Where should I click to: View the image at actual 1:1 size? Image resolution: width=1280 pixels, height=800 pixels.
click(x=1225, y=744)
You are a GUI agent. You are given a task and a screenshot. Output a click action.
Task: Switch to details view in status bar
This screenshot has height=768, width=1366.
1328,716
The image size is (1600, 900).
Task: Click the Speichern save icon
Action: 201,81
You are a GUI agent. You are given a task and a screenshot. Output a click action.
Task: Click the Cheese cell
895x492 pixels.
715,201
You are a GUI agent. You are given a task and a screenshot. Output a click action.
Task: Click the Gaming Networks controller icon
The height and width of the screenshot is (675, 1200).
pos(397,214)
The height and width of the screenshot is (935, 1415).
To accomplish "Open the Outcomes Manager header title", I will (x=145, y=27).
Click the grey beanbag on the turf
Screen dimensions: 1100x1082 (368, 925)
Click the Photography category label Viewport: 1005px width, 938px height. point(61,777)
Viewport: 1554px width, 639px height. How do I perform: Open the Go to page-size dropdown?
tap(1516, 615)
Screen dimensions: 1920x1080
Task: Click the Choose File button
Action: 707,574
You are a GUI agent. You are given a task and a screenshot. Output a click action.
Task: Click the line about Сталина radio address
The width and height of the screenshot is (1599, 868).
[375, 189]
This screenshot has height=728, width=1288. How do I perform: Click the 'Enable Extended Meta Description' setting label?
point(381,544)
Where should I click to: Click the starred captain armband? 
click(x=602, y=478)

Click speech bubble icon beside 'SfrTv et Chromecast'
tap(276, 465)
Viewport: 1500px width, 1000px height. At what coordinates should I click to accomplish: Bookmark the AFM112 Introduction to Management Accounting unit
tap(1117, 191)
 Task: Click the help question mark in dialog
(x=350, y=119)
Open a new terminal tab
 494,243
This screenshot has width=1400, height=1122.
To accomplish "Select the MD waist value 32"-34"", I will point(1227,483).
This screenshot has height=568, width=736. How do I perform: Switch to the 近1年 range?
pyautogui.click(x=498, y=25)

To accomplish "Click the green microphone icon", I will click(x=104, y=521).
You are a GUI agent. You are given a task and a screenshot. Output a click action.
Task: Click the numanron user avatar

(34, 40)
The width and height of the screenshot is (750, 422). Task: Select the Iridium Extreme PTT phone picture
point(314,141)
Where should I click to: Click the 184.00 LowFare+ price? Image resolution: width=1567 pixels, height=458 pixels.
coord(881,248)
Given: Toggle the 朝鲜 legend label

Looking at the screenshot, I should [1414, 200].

__________________________________________________

→ **Stated task**
Rewrite the lines starting at the one containing "This screenshot has width=1400, height=1122." and ending at the one containing "point(314,141)", both included, as a Markdown table with the columns Row and Line. Number each row and leave out blank lines.

→ **In response**
| Row | Line |
|---|---|
| 1 | This screenshot has width=1400, height=1122. |
| 2 | To accomplish "Select the MD waist value 32"-34"", I will point(1227,483). |
| 3 | This screenshot has height=568, width=736. How do I perform: Switch to the 近1年 range? |
| 4 | pyautogui.click(x=498, y=25) |
| 5 | To accomplish "Click the green microphone icon", I will click(x=104, y=521). |
| 6 | You are a GUI agent. You are given a task and a screenshot. Output a click action. |
| 7 | Task: Click the numanron user avatar |
| 8 | (34, 40) |
| 9 | The width and height of the screenshot is (750, 422). Task: Select the Iridium Extreme PTT phone picture |
| 10 | point(314,141) |